Last fall, Mr. Didone’s 15-year-old son Ryan was killed in a car crash involving four other teenagers. Ryan was not wearing a seat belt, and the person behind the wheel was a newly licensed driver.

“What we try to get across is parental control. Parents need to know who is driving and if the driver has a provisional license or not,” Mr. Didone says.

Mr. Harris says parents, who attend the school assemblies with their children, are often the tougher sell.

“They have a hard time seeing their kid as a human being that could do stupid things behind the wheel,” he says.

“I call them the naive Neds and Nells,” says Fred Cooke, whose 18-year-old daughter, Morgan, was killed in a car driven by an intoxicated driver going 80 mph in Clifton.

“You are kidding yourself if you think it can’t happen to you.”

Mr. Harris explains that the message students and parents should take home is not one of fear, but of caution. He says parents should not allow their children to be in a car with more than two people and should underscore the risk of “distracted driving,” or driving while talking on the phone, texting or eating.

Beginning in September, Mr. Harris will be back to school at assemblies already scheduled in St. Mary’s County, Md.

“He’s a journalist, and journalists have all of these awards, but there is no award big enough for what Leon is doing,” Mr. Cooke says. “I think they should give him the Nobel Peace Prize.”

Mr. Harris shrugs off the compliments but concedes he has noticed a slight decline in the number of teenage deaths he has to report these days.

“If there is any connection between that and what we are doing, then God bless us,” he says.

For more information about Drive to Stay Alive or to schedule a school assembly, send an e-mail to Abby Fenton at [email protected]

Wheels of charity

Bike to the Beach Inc., known as B2B, is a local nonprofit organization that promotes bicycling for recreation and environmentally friendly transportation. The group is recruiting new riders, volunteers and donors for its 2009 Autism Speaks Century Ride from the District to Bethany Beach, Del., to be held July 31.

This is the third ride partnership between B2B and Autism Speaks, the world’s largest autism research and advocacy group.

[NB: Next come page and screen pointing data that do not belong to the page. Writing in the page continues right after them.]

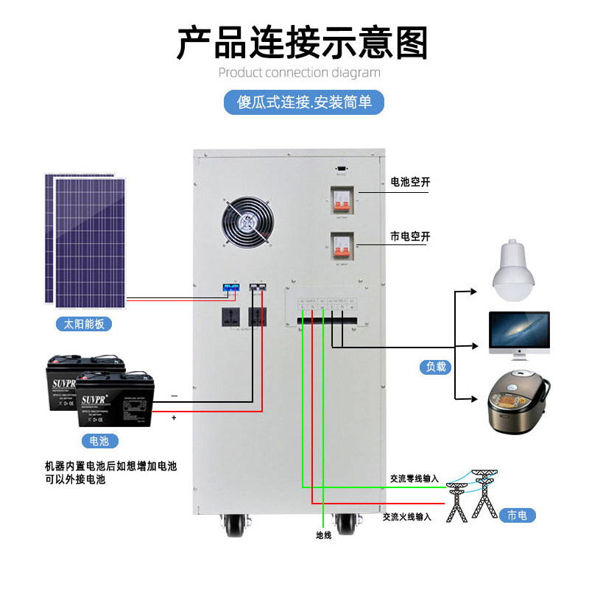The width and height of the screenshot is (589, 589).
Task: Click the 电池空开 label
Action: (x=410, y=181)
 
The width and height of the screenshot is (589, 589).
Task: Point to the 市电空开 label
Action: (x=410, y=237)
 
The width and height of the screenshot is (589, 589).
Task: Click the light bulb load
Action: (x=512, y=271)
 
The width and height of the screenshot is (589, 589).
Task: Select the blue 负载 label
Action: (x=434, y=366)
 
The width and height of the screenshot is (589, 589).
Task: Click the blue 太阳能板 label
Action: (x=83, y=323)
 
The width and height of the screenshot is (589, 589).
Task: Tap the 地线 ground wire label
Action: (x=324, y=535)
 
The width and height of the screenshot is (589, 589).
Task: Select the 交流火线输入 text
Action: (x=407, y=517)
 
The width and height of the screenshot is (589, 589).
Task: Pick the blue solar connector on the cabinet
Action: (x=231, y=288)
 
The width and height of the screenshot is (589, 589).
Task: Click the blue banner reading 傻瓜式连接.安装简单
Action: (x=305, y=102)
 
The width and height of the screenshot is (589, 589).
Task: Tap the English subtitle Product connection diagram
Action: (x=300, y=73)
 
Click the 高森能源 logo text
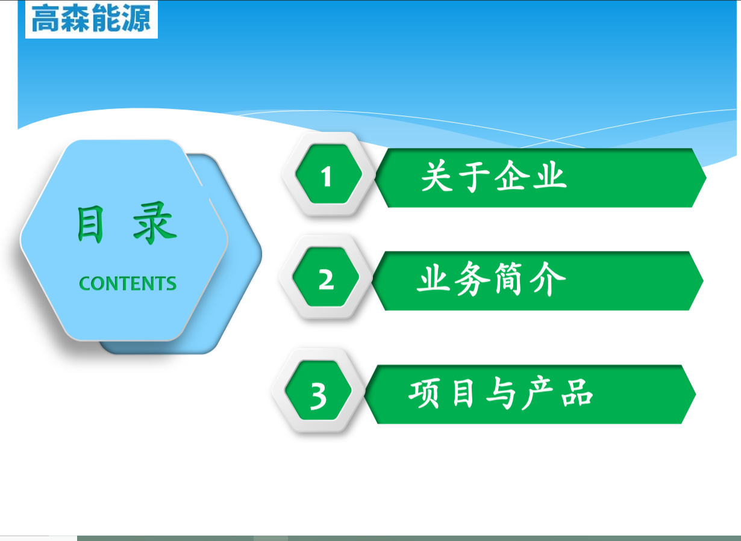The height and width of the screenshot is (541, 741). pyautogui.click(x=91, y=18)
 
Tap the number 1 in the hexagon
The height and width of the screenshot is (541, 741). pyautogui.click(x=326, y=176)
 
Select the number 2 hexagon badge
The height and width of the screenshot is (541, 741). pyautogui.click(x=326, y=277)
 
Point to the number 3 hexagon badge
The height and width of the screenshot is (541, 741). pyautogui.click(x=318, y=391)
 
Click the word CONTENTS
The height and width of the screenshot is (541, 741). pyautogui.click(x=128, y=283)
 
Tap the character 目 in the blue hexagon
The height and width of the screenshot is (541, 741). pyautogui.click(x=90, y=224)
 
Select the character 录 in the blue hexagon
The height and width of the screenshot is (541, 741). pyautogui.click(x=155, y=223)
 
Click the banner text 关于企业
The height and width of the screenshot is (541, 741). pyautogui.click(x=494, y=176)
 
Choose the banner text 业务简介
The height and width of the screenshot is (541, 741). pyautogui.click(x=491, y=279)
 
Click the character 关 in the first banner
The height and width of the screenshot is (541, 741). pyautogui.click(x=437, y=176)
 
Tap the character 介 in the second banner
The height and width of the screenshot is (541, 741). pyautogui.click(x=548, y=279)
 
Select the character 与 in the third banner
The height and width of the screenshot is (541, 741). pyautogui.click(x=501, y=394)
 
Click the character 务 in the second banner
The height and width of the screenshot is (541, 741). pyautogui.click(x=472, y=279)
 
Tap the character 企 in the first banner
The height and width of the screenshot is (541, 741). pyautogui.click(x=510, y=176)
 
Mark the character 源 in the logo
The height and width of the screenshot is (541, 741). pyautogui.click(x=136, y=18)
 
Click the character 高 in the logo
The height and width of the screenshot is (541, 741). pyautogui.click(x=46, y=19)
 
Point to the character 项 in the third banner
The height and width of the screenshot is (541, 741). pyautogui.click(x=424, y=394)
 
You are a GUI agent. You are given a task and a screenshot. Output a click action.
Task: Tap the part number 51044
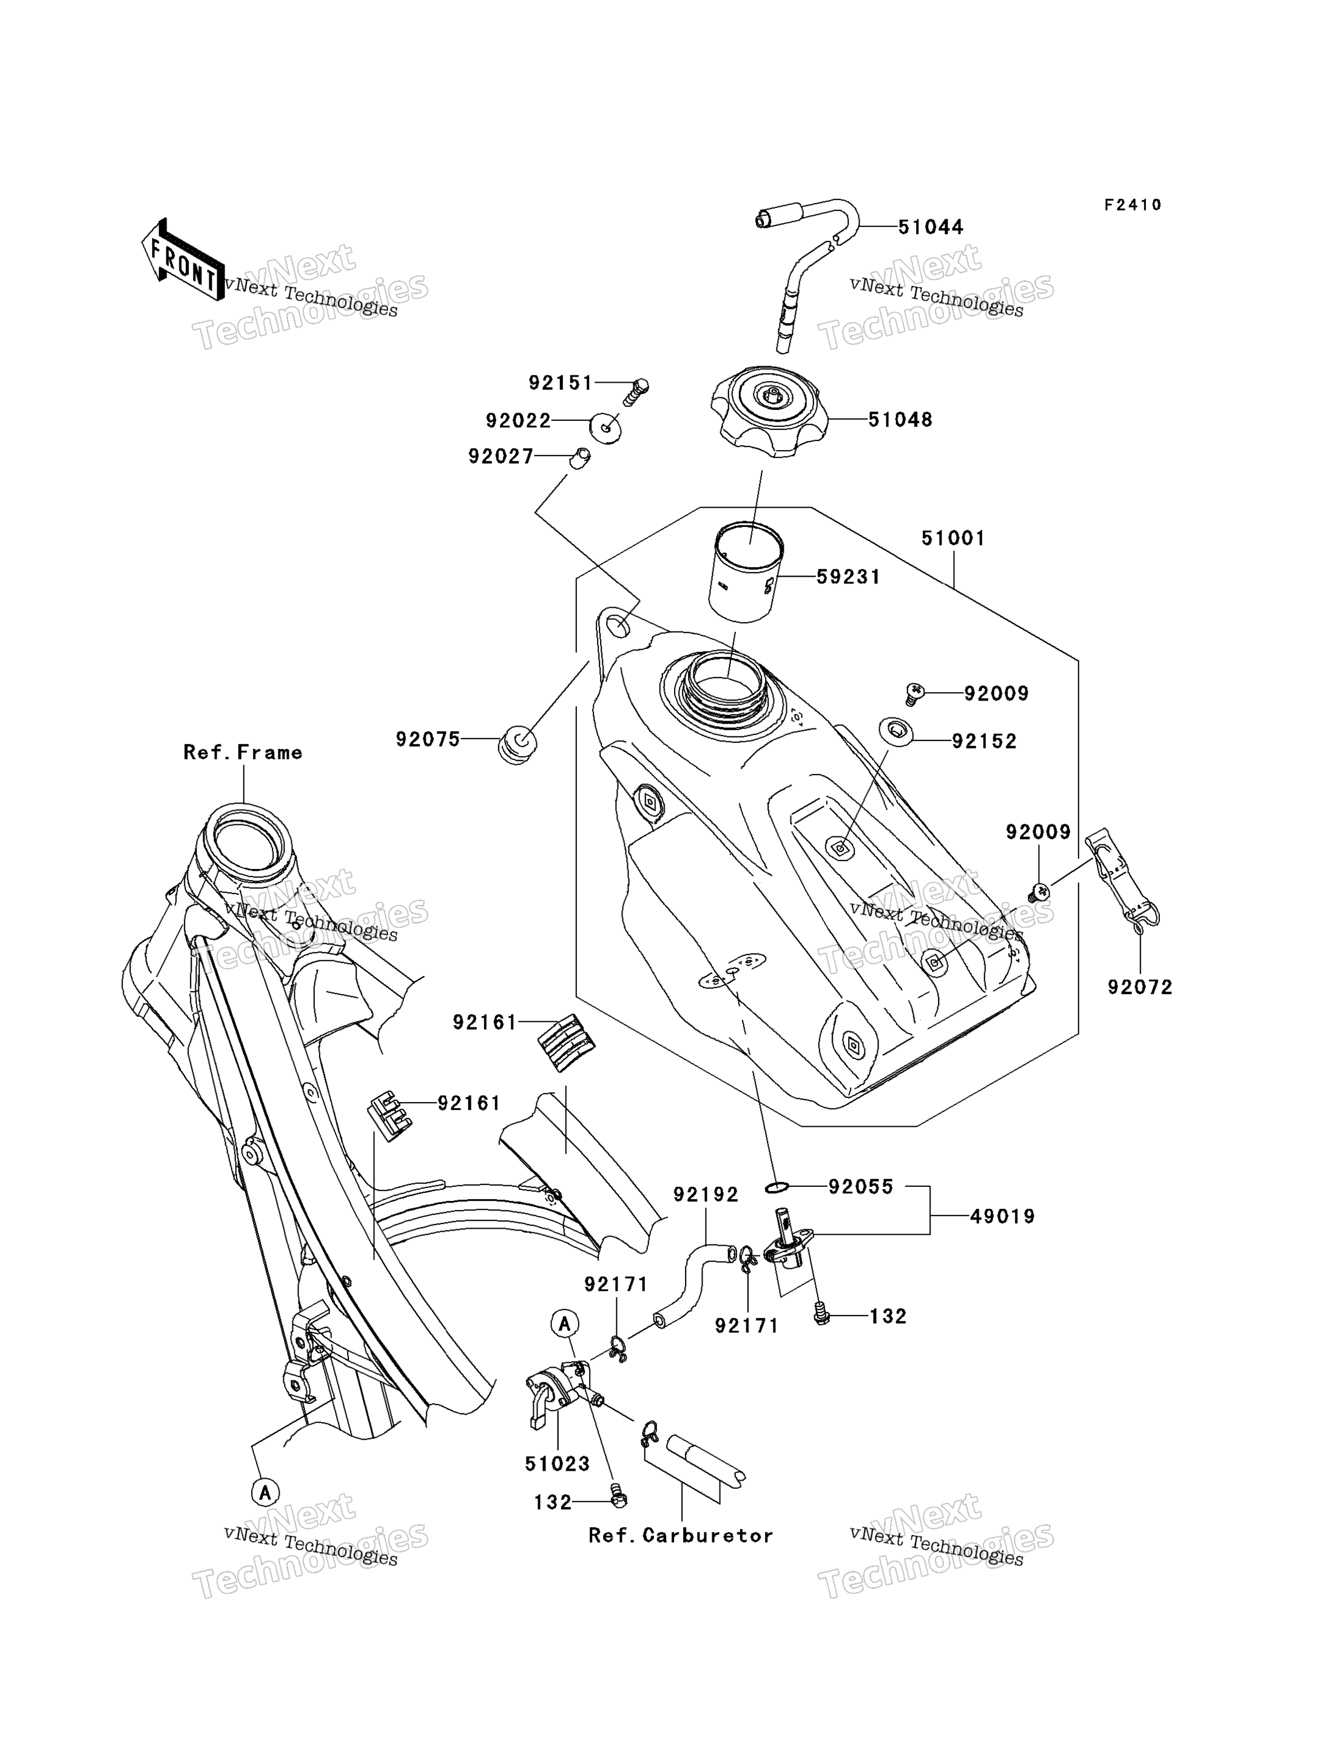[931, 227]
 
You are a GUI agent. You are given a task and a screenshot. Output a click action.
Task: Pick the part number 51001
[953, 539]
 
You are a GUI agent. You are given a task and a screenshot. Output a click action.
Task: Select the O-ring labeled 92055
[777, 1187]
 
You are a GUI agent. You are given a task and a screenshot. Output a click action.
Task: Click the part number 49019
[1002, 1217]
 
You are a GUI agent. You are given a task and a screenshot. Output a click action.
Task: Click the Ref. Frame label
[243, 752]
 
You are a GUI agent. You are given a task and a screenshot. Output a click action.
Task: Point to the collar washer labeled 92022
[605, 428]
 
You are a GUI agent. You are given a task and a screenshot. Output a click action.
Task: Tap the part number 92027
[501, 457]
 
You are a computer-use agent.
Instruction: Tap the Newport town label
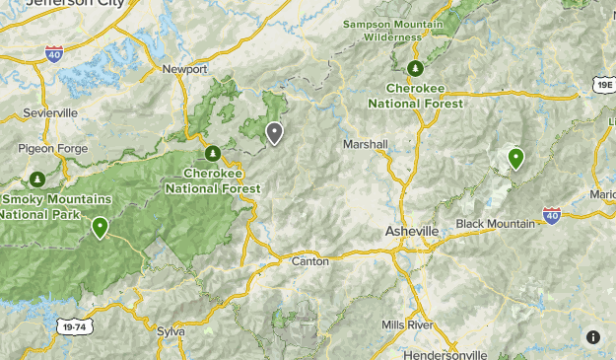pyautogui.click(x=185, y=69)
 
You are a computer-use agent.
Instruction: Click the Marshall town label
pyautogui.click(x=365, y=144)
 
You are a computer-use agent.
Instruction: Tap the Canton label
pyautogui.click(x=310, y=261)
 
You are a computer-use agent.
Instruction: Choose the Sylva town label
pyautogui.click(x=171, y=331)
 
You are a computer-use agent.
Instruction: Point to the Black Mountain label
pyautogui.click(x=495, y=223)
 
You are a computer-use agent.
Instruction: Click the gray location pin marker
pyautogui.click(x=274, y=132)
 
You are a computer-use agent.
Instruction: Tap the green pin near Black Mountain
pyautogui.click(x=514, y=157)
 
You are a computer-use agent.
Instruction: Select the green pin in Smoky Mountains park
pyautogui.click(x=100, y=227)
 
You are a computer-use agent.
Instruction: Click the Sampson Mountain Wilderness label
pyautogui.click(x=392, y=30)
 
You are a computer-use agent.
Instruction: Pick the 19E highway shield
pyautogui.click(x=604, y=86)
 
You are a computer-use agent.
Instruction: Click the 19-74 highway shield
pyautogui.click(x=72, y=325)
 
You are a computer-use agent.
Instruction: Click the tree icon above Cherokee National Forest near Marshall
pyautogui.click(x=416, y=68)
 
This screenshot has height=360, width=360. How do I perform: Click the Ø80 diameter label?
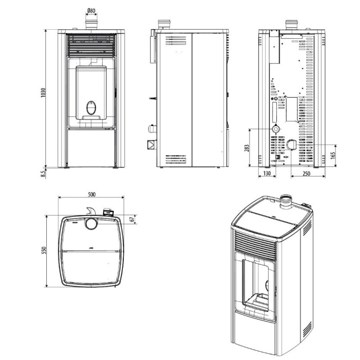[x=90, y=10]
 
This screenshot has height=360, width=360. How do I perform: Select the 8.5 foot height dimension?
[x=43, y=172]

The ride is designed to help raise money and awareness for the estimated 1.5 million Americans who have the neurological disorder, which affects 1 in 150 children. The ride raises its funds through corporate sponsorships and pledges of all amounts raised from riders’ friends and families. The ride raised $25,000 the first year and $125,000 the second year. This year’s goal is to surpass $200,000, according to Joey Schmitz, the co-founder and vice president of B2B, whose cousin has autism.

Mr. Schmitz says he already has reached his goal of 150 riders but is still looking for more before registration closes on Friday.